Legend has it that receiver operating characteristic curves were first devised in Britain during World War II. Some radar operators never missed a German air attack, but also called attacks when there was a flock of birds (very sensitive, not specific), and some radar operators missed German air attacks, but were almost always correct when they did call them (very specific, not sensitive).
Bob: In this study, they used a standard definition of a positive procalcitonin measurement (greater than 0.5 ng per mL). This is another reason procalcitonin measurement didn't perform well. They could have made the procalcitonin measurement more sensitive by, for example, reducing the positive result to 0.4 ng per mL. However, this also would have led to more false-positive results (lower specificity).
What should the family physician do?
Andrea: When you look at a study, make sure that the population is the same as your patient population. Characteristics of a test, such as sensitivity and specificity, will differ if the population is different than your own.
If you see a cutoff calculated for a study, realize that the test will never work that well again. The second group you test it on will always be different than the original group in some characteristic.

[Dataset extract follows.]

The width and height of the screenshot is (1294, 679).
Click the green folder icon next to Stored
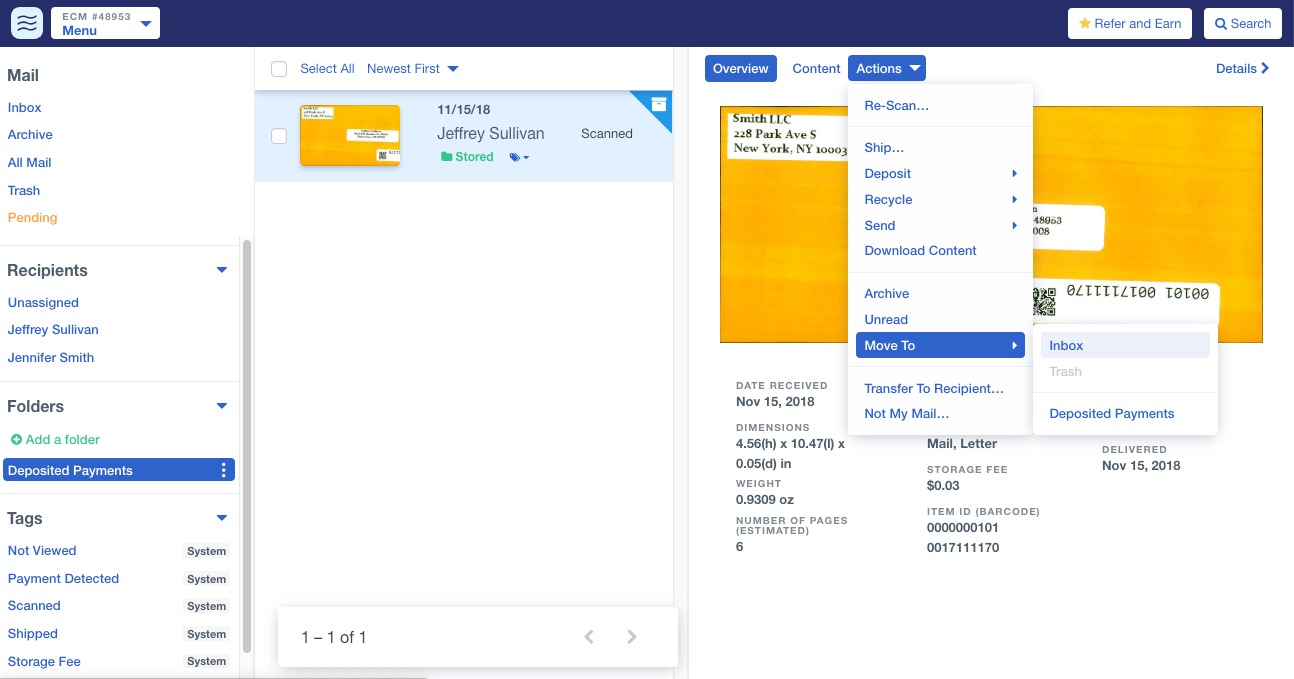pos(446,156)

Bob: Don't use procalcitonin measurement for febrile infants in your office. Although it works well for very sick patients (e.g., those with meningitis or hospitalized with pneumonia), it doesn't work so well in typical infants who have a fever without a source. In fact, other studies have found similar or lower sensitivities in outpatient populations.3–5
Mark: To be fair, not all outpatient studies are negative. But, many do a post hoc analysis. For example, one study of procalcitonin measurement in febrile infants (which claims to be positive) found a sensitivity of 95 percent, but a specificity of only 25 percent.6 However, the study authors used a cutoff of 0.2 ng per mL determined post hoc to make the results look good. This translates into a 75 percent false-positive rate, which is hardly what you want when you are trying to avoid antibiotics.